For material processing and, for example, drawing of optical fibers, the thermal properties of the melt are of fundamental importance. The glass thermal stability is typically estimated from the characteristic temperatures, i.e., the glass transition temperature T_g, the onset-temperature of crystallization T_x, and the temperature of the crystallization peak as found in a DTA scan, T_p (often associated with the maximum crystallization rate). The parameter of ΔT = T_x − T_g is then taken as the most accessible measure of glass stability, describing the temperature interval within which the super-cooled glass melt can be processed without the risk of immediate crystallization. A value of ΔT above 100 K is typically taken as an indicator of relative thermal stability such as required, e.g., in a fiber drawing process. Fig. 3 displays the DTA curves of the present glasses from which the values of T_g, T_x and T_p were extracted (Table 1). For FP0, FP2, and FP0S15, ΔT is notably below 100 K, reflecting their previously observed tendency to crystallize (Experimental section). Similarly, also FP4 only narrowly reaches a ΔT of around 100 K. When sulfate is added to this composition such as in FP5S10, the glass stability is significantly enhanced. Beyond that, very high stability was found for melts with phosphate above 10 mol% and/or sulfate at or below 7.5 mol%, in which the crystallization peak could not be observed anymore in the employed experimental setting. T_g of the glasses increases significantly from 403 °C to 467 °C with increasing phosphate content, but decreases to 387 °C with the addition of sulfate. This reflects the more covalent character of bonding among the phosphate groups relative to the ionic sulfate units, which are only weakly crosslinked by the cations. In particular, this shows a significant reduction of the melting temperature while maintaining the stability of the sulfate-free glasses.
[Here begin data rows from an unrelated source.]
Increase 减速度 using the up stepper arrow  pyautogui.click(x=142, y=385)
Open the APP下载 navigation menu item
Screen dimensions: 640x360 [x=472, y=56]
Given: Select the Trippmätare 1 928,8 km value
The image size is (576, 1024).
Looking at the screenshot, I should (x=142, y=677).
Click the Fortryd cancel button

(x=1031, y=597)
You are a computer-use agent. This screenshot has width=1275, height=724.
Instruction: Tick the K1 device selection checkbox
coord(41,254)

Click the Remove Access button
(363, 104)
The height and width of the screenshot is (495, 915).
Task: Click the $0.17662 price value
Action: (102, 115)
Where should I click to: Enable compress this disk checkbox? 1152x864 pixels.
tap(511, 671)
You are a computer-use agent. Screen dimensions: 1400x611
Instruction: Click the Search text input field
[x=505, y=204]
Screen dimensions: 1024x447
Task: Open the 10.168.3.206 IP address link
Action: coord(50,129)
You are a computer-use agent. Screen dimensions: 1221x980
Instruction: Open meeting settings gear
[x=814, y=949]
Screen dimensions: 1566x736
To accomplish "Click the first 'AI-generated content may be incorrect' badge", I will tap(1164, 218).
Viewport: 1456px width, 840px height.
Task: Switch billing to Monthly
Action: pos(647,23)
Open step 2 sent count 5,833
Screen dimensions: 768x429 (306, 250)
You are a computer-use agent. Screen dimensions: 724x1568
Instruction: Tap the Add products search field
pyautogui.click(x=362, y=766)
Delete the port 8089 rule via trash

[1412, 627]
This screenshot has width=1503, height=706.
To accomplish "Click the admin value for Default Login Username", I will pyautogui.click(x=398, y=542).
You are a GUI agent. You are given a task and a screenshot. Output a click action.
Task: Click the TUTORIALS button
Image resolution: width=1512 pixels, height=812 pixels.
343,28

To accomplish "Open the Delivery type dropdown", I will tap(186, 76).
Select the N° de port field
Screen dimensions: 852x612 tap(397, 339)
Fig. 3 Differential thermal analyses across the T_g region of FP and FPS glasses and melts.

All physical properties considered here, including glass density, refractive index, transition temperature, crystallization onset temperature, and elastic constants, are directly related to the substitution ratio between phosphate and sulfate.

For doping with transition metal elements, the local chemical properties of the matrix and, in particular, the anionic environment of the dopant are determining factors. The ability of cations to donate an electron is often approximated through mean-field approaches such as the concept of optical basicity Λ_th. The value of Λ_th is approximated from the weighted sum of the molar contributions of each component,⁴⁰

Λ_th = X(MgF₂)Λ(MgF₂) + X(CaF₂)Λ(CaF₂) + X(SrF₂)Λ(SrF₂) + X(AlF₃)Λ(AlF₃) + X(Sr(PO₃)₂)Λ(Sr(PO₃)₂) + X(SrSO₄)Λ(SrSO₄) (1)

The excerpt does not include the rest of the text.